The FAA has a history of awarding funding to projects below its NPR thresholds. Normally, the FAA considers projects with scores of 41 or above to be "consistent with FAA goals and objectives" but between 2005 and 2009, 13.5 percent of projects receiving federal funding had NPR scores below 41, according to the administration's Web site. (Among stimulus-funded projects, 22 had NPRs below 41, according to Subsidyscope data.)

In a statement on its site, the FAA said that "mathematical models will never be a replacement for human judgment."

Road Repairs

What It Is: The stimulus package includes more than $27 billion for investments in the country's highways and bridges, including road repairs.

Why It's Happening Too Fast: An analysis by USA Today last month found that 74 counties with the nation's worst roads -- including those in New York, Michigan and Texas -- received a relatively small amount of funding for road repairs: $1.9 billion.

"It's just not fair," one Michigan highway engineer told the newspaper.

"Some higher priority projects that would have taken longer to implement had to be overlooked in this particular situation because of the timing required by the (stimulus) bill," John Barton, assistant executive director for engineering operations at Texas Department of Transportation, told

Why It's Not: A Federal Highway Administration official said that in identifying bad roads, USA Today relied only on one metric -- the International Roughness Index, which essentially measures how bumpy a road is. The analysis did not take into account, the official said, whether a road is a structurally unsound.

"Urban areas may have (roads in) poor riding condition but they may not need to be fixed sooner than a road that is structurally unsound," the official said.
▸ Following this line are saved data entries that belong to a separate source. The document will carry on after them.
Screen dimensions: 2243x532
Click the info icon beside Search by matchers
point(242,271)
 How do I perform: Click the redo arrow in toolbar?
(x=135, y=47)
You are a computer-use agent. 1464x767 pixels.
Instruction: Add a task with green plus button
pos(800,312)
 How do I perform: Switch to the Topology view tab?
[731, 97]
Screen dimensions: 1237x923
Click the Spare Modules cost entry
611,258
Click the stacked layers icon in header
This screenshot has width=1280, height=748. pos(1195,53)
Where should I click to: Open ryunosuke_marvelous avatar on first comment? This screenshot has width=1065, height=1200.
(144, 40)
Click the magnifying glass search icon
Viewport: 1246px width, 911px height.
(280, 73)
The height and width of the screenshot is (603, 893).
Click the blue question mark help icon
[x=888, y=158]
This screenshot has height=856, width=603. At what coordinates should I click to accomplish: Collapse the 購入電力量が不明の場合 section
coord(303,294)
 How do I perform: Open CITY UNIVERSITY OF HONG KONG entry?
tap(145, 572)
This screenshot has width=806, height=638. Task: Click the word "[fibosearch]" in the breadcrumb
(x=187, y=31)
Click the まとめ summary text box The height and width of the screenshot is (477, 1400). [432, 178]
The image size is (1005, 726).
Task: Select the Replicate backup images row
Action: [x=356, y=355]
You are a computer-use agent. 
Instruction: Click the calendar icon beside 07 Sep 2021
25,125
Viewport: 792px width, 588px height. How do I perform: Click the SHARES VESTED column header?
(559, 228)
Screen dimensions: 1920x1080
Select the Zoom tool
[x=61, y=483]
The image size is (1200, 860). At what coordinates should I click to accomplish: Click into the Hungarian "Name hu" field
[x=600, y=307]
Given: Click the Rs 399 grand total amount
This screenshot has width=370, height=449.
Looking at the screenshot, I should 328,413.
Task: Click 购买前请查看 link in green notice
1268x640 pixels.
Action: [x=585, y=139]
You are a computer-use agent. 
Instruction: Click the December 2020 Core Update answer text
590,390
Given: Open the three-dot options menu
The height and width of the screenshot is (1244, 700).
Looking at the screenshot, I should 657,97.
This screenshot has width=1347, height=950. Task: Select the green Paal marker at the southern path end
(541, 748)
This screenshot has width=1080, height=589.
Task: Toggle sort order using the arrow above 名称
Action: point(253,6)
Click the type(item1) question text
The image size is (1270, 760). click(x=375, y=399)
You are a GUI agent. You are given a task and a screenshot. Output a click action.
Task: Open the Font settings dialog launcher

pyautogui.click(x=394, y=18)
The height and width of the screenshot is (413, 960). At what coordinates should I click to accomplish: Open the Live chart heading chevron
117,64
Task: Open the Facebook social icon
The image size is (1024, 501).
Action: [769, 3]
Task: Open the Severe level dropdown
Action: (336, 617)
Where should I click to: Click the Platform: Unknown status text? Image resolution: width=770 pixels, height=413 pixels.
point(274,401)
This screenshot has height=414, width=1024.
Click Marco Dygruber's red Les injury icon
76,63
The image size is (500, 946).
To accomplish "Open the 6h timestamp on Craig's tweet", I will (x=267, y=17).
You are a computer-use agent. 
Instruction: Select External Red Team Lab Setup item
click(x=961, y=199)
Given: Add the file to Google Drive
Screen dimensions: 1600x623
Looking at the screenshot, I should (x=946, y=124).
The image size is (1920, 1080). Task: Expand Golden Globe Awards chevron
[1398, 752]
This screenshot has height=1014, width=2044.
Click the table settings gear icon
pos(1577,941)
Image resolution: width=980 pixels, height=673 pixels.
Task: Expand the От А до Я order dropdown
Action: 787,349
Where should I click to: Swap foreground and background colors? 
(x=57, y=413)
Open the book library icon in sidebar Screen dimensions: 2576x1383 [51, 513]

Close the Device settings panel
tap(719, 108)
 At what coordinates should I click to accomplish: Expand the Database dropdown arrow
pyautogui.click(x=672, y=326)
The 74 counties in question, the official added, are still getting more in funding than more than 1,000 other counties. Projects not included under the stimulus, she said, could still be eligible for other federal funding.

Even Barton isn't knocking the system.

"The Recovery Act is additional funding for transportation," he said. "It's not a replacement or substitute within traditional funding streams."

Jobs Come First?

Whether or not the projects funded by the stimulus are, in fact, of high priority may be of secondary importance, some say.

"The purpose of the stimulus bill is to get the money out there to create jobs and to get people working," said Jim Berard, a spokesman for the House Committee on Transportation and Infrastructure, which has tracked the speed with which states have put their highway stimulus funds to work. Committee chairman James Oberstar, D-Minn., has admonished several state governors for slow progress.

"The improvement of infrastructure is really a byproduct, a side benefit of (the stimulus)," Berard said. "So speed is of the essence."

The White House said Wednesday that thus far, roughly $2.2 billion in stimulus funds awarded to federal contractors has resulted in 30,383 jobs either being created or saved. States and municipalities are slated to report job totals for their stimulus spending later this month.